Dignity Serves

Dignity Serves.org: How the Church’s Charity Became Toxic, by Phil Hissom.


The Church’s charity became toxic through a fundamental misunderstanding of the world’s most famous story about helping others – the “Parable of the Good Samaritan.” The prevailing summary of the story recorded in Luke 10:25-37 is “be helpful to people in need, like the Good Samaritan.” While the parable does teach that, this is absolutely not the central lesson that Jesus sought to convey. Making this lesser point the main point has placed its hearers in the role of being or becoming a hero – the ugly seed of our toxicity.


Interpreting parables is aided by emplacing the initial audience in the story. Who are they? What happens to them? What should be learned from their experience? Answers to these questions tell us what the parable is fundamentally about and how to apply its teaching to our lives.


The initial audience was a lawyer who wanted to justify himself. Jesus would not have taught him anything had he simply said, “be nice to strangers.” This man’s specialty was Jewish law. He knew that one already. And Jesus was smarter than that.


The hero of the story that Jesus tells happens to be a Samaritan. If Jesus wanted to emplace the lawyer in the story as the Samaritan, it would have stretched the lawyer some. Generally speaking, first century Jews hated Samaritans and vice versa. But, at least he would have been the hero in the story. Certainly that would have softened the blow a little.


But the lawyer is not the Samaritan. Jesus tells the parable in response to the lawyer’s question, “Who is my neighbor?” And after Jesus tells the story, he repeats the lawyer’s question but he flips it around by asking, “So who was a neighbor to the man?” This is the key to understanding the parable.

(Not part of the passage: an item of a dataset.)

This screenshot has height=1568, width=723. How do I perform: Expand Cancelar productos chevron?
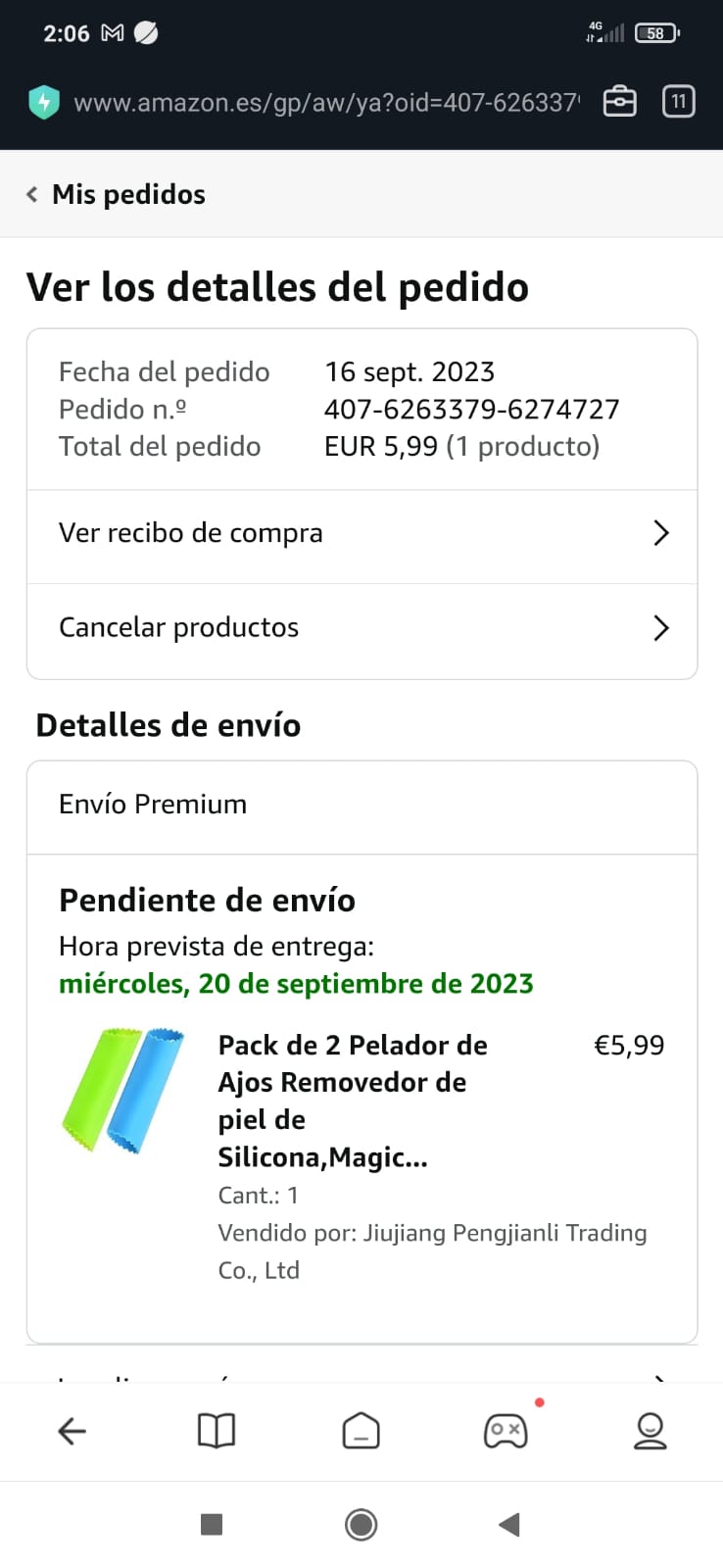pos(661,628)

The lawyer answered that the one who showed him mercy was his neighbor. This answer reveals who the lawyer is in the story and unveils its central teaching. He’s the battered traveler lying by the side of the road half dead. He’s not the Samaritan. He’s the guy the Samaritan helps. He’s not the hero. He’s not the one who has it all together and is able to show mercy. He’s the one who needs mercy.

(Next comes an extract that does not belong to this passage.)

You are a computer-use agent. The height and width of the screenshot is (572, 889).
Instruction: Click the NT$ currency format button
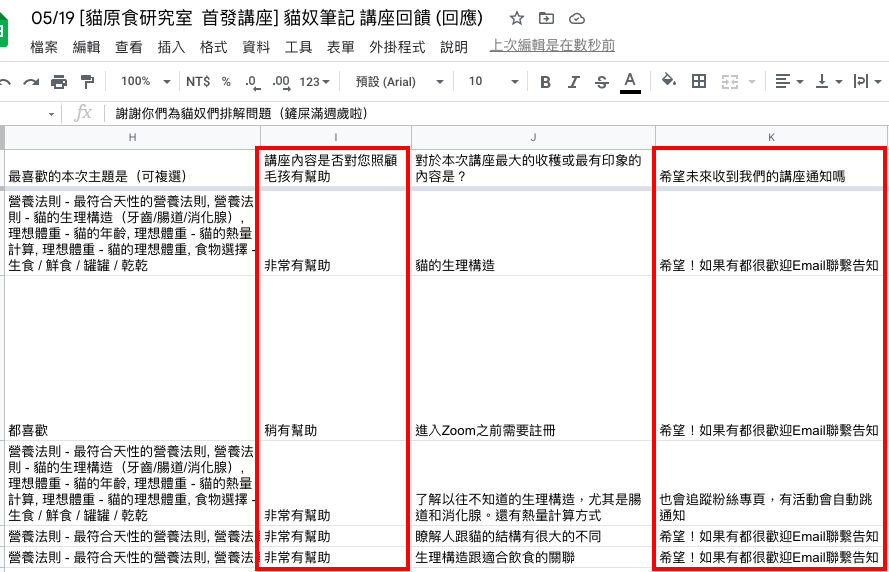(x=198, y=81)
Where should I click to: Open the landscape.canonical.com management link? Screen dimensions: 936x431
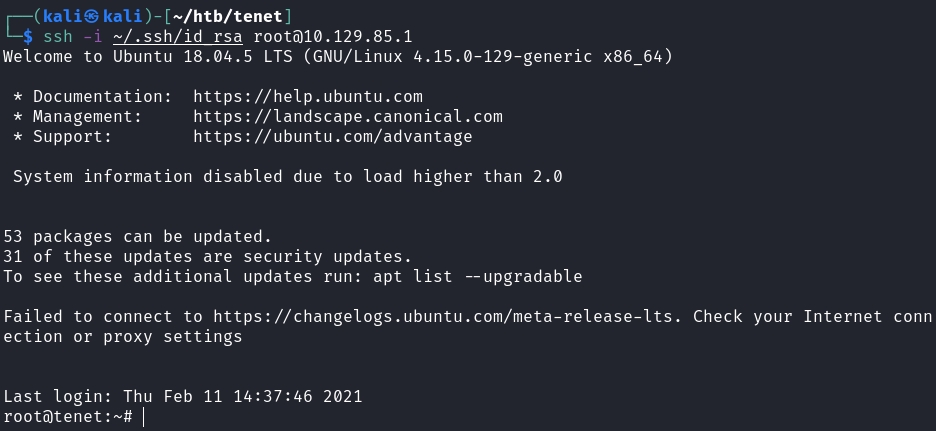(348, 117)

The central teaching of the parable is, “You need mercy, brother. You are lying half dead by the side of the road. But God, in his mercy, will send you some help. You just may not like who he sends your way.”


The battered traveler gets the help he needs. And the help that God provides is through the efforts and means of someone the lawyer surely looked down on. While it might be difficult to give help to someone you look down on, that can also just reinforce the sense of superiority. It’s an entirely different experience altogether to receive help from those you look down on. No greater path to humility has ever been laid out. And it sets the stage for us to embrace the deepest implication of the story.

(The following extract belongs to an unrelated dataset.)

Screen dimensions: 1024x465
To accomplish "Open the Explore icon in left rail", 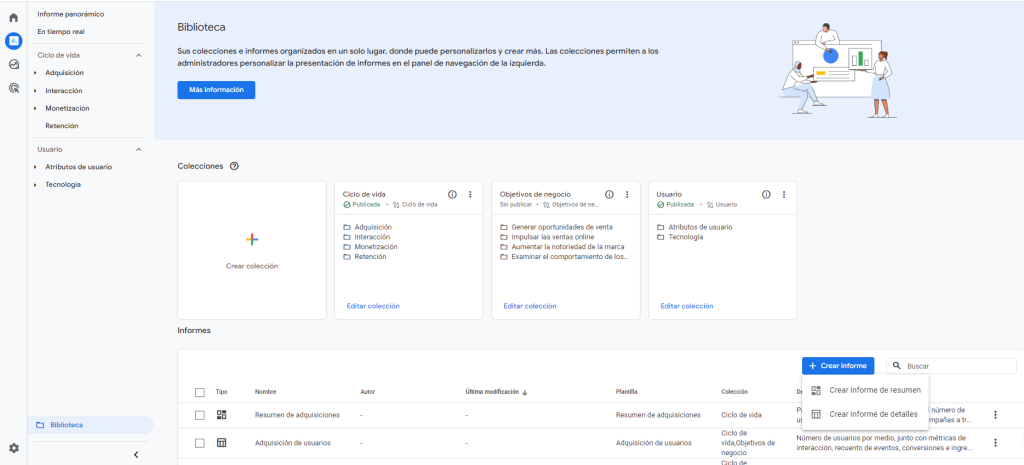I will click(x=13, y=64).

Jesus is the Good Samaritan. He’s the hero. Which means we don’t get to be the hero. Ever. Our over zealous applications of the Good Samaritan parable have led the Church to embrace the role of hero. We have played God for others and encouraged a type of dependence on us that should be reserved for God alone. We have refused to receive help and learn from those in distress, trumping their skills and hopes with our resources and plans. Our efforts have led to a toxic codependence, which has resulted in tragic cases of burnout, resentment, and shame.


We like to play God. We like to be the hero. But Jesus came saying, “Good news: You can stop playing God. It’s killing you. I AM HERE. I will pick you up off the side of the road and take care of you. I am the hero.” We killed him for that. Now we just ignore him. And we do so at our peril. For he alone can meet our deepest need.


None of us want to need mercy. But we do. We all desperately need mercy. Whatever has you half dead, don’t let it stop you from accepting the mercies of Christ and the help of those he sends to be a neighbor to you.


[***The term "Toxic Charity" comes from a book by Bob Lupton. If you haven't read it yet, it's time. It'll help you understand this phenomenon more broadly. This post outlines what I believe to be the source of the problem in the Christian Church - arguably the world's most charitable organization.]